Bundesverfassungsgericht
Beschl. v. 04.12.1979, Az.: 2 BvR 376/77
Verfahrensrechtliche Vorschriften; Wiedereinsetzung in den vorigen Stand; Bürger; Verzögerung der Briefbeförderung; Deutsche Bundespost; Verschulden
Bibliographie
- Gericht
- BVerfG
- Datum
- 04.12.1979
- Aktenzeichen
- 2 BvR 376/77
- Entscheidungsform
- Beschluss
- Referenz
- WKRS 1979, 10926
- Entscheidungsname
- [keine Angabe]
- ECLI
- [keine Angabe]
Verfahrensgang
- vorgehend
- LAG Hamm 11.03.1977 - 5 Sa 195/77
Rechtsgrundlagen
Fundstellen
- BVerfGE 53, 25 - 30
- NJW 1980, 769 (Volltext mit amtl.
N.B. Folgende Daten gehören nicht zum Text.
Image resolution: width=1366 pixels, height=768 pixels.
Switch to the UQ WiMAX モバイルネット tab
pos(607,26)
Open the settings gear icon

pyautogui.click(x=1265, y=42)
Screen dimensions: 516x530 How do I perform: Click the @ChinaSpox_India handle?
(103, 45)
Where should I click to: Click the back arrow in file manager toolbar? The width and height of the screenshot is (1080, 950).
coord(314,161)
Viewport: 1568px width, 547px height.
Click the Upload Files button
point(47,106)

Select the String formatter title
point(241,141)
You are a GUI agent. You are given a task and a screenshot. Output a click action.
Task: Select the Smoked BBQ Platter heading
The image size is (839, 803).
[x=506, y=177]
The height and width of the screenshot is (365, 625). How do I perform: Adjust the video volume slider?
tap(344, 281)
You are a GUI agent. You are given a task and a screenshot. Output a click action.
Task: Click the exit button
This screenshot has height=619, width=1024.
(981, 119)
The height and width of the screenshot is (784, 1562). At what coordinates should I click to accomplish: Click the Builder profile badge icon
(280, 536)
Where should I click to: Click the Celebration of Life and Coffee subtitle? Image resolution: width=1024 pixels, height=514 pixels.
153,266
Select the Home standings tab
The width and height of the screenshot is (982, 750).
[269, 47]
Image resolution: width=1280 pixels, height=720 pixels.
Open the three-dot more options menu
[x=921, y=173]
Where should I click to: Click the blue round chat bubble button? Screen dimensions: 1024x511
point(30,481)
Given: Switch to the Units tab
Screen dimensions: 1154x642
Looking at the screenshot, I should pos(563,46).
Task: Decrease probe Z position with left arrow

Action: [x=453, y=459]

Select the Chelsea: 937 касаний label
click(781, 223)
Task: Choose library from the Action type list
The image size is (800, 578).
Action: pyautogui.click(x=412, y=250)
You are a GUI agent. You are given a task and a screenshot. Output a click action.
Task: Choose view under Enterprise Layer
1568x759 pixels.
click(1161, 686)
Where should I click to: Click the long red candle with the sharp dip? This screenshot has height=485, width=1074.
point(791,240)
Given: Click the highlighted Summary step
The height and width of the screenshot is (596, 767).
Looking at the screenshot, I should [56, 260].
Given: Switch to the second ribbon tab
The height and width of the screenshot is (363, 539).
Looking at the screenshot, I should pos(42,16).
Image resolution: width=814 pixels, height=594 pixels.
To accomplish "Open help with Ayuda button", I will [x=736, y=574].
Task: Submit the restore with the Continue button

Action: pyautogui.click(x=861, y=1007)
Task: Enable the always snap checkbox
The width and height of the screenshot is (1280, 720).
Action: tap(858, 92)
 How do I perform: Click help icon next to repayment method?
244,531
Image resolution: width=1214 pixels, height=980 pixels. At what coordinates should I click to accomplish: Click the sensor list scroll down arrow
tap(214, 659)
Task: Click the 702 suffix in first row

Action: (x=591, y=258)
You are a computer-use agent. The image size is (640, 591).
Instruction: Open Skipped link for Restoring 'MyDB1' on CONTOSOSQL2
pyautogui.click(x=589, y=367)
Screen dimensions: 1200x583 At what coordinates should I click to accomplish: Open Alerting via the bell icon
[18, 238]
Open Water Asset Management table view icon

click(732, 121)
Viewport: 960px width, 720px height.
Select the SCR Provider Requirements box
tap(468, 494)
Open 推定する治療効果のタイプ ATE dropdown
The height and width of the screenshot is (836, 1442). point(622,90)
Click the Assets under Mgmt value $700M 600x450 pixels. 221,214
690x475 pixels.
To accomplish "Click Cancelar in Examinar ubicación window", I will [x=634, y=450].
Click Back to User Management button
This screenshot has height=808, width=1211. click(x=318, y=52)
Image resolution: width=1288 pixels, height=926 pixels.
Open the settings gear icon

LS)
Redaktioneller Leitsatz
1. Die verfahrensrechtlichen Vorschriften über die Wiedereinsetzung in den vorigen Stand besagen, daß dem Bürger Verzögerung der Briefbeförderung oder -zustellung durch die Deutsche Bundespost nicht als Verschulden angerechnet werden dürfen.
2. Dabei ist es gleichgültig, ob es sich um den ersten Zugang zum Gericht oder dem Zugang zu einer weiteren, von der Prozeßordnung vorgesehenen Instanz handelt.